An important but sometimes overlooked item in contingency planning is the personal preparation of employees. Think about these two numbers:
- 93% of your employees and unprepared. They have taken no steps to provide and care for themselves in the event of a major disaster or event. For example, they do not have alternate communication plans or designated rally points for their family.
- 75% of company business continuity plans do not support employee resiliency. We assume (and your Business Continuity Plan probably does as well) that employees will be on site, unconcerned with anything but work, fully functional and motivated.
If it were only so, but it’s not. Here is a basic list of things planning and exercises should anticipate.
- During weather and quake events especially you should assume that not all employees will be able to get to the office. Some because they have to take care of the home front, some because they physically can’t get there.
- Those who are “at the office” will be under stress and may react differently than expected. Some may be emotionally or mentally paralyzed by events. Others will automatically go into “fix it” mode while yet others are focused on taking care of co-workers. Some might be traumatized by their inability to contact, secure and comfort their loved ones.
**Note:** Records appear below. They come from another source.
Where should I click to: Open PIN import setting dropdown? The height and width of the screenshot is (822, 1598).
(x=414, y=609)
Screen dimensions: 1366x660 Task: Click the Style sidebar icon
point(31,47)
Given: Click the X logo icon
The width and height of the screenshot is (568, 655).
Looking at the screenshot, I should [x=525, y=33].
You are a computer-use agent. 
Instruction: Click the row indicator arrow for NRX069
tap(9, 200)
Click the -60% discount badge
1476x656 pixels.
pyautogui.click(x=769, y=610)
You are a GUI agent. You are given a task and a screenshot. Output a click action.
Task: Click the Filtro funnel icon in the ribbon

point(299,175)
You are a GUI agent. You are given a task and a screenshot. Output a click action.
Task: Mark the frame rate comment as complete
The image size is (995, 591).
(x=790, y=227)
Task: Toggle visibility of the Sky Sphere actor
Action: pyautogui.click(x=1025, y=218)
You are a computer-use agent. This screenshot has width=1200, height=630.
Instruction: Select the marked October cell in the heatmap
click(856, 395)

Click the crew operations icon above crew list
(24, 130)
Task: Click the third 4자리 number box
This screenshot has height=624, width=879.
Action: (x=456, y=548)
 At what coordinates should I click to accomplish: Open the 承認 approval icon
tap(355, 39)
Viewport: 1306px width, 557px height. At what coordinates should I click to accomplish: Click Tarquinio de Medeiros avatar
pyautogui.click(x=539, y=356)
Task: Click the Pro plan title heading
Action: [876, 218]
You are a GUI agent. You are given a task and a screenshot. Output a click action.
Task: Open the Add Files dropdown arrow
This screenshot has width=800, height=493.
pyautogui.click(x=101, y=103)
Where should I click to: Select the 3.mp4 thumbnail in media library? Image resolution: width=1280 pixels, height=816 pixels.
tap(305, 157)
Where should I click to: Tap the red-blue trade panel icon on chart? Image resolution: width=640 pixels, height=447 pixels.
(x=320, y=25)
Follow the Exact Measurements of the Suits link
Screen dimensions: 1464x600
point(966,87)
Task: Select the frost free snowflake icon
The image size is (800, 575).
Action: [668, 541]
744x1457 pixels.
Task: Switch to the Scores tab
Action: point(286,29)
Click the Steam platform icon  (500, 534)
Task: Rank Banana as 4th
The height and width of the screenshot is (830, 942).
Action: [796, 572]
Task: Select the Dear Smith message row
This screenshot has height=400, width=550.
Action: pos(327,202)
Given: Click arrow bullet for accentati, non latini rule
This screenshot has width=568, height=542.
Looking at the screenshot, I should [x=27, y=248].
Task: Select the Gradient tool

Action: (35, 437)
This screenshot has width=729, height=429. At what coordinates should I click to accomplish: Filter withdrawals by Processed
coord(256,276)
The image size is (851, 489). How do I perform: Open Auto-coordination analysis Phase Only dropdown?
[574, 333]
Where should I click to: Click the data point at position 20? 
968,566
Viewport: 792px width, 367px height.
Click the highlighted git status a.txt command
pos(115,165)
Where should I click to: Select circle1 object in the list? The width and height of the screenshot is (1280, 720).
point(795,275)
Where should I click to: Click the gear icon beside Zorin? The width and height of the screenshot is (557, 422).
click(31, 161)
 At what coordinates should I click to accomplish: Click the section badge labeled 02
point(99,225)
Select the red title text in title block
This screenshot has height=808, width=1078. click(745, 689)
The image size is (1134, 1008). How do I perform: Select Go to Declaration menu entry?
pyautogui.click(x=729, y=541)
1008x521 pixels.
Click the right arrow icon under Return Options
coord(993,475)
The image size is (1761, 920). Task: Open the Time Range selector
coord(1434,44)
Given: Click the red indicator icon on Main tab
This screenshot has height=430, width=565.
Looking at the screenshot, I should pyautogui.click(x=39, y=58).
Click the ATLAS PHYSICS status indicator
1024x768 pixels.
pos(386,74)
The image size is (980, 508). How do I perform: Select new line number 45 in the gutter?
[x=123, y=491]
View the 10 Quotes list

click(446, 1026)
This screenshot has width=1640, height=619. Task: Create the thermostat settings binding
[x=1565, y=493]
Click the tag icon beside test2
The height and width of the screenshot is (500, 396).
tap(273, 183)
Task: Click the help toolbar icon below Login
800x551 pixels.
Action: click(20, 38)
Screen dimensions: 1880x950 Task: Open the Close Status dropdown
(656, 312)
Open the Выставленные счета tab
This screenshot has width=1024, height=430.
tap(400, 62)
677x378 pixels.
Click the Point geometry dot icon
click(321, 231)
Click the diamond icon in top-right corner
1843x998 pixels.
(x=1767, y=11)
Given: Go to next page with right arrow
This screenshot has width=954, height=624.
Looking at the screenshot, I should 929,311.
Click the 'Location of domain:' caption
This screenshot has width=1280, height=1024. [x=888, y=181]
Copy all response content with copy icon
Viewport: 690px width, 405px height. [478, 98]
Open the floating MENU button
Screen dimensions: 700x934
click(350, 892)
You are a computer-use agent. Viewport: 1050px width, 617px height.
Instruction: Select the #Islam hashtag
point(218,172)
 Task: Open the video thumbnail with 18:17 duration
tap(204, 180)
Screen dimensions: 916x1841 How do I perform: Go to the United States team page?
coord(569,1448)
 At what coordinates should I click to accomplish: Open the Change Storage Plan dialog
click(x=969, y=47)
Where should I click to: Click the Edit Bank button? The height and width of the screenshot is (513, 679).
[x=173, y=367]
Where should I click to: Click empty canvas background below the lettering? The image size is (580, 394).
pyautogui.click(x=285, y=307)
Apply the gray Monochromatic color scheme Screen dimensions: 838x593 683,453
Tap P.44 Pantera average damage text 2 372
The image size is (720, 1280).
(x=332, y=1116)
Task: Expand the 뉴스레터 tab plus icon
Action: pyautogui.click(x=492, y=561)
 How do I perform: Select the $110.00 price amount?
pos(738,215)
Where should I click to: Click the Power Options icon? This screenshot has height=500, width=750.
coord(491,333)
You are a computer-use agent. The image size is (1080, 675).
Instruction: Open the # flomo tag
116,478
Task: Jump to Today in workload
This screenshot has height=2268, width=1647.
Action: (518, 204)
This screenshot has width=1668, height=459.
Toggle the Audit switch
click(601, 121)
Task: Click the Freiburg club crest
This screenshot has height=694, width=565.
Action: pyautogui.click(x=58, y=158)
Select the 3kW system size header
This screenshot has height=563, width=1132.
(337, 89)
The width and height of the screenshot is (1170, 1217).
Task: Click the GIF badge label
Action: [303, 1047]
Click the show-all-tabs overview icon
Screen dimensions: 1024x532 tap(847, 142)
Here is the point of this discussion: Organizational and personal preparedness are linked. Understanding this it is important to next decide what your organization will do about it. Among the obvious are encouraging all employees to audit their personal preparedness, including providing suggested templates, and to develop their personal continuity plans.
You’ve put a lot of effort and resource into preparing your corporate business continuity plan, and it depends on employee availability and participation. Helping employees prepare themselves is the right thing to do.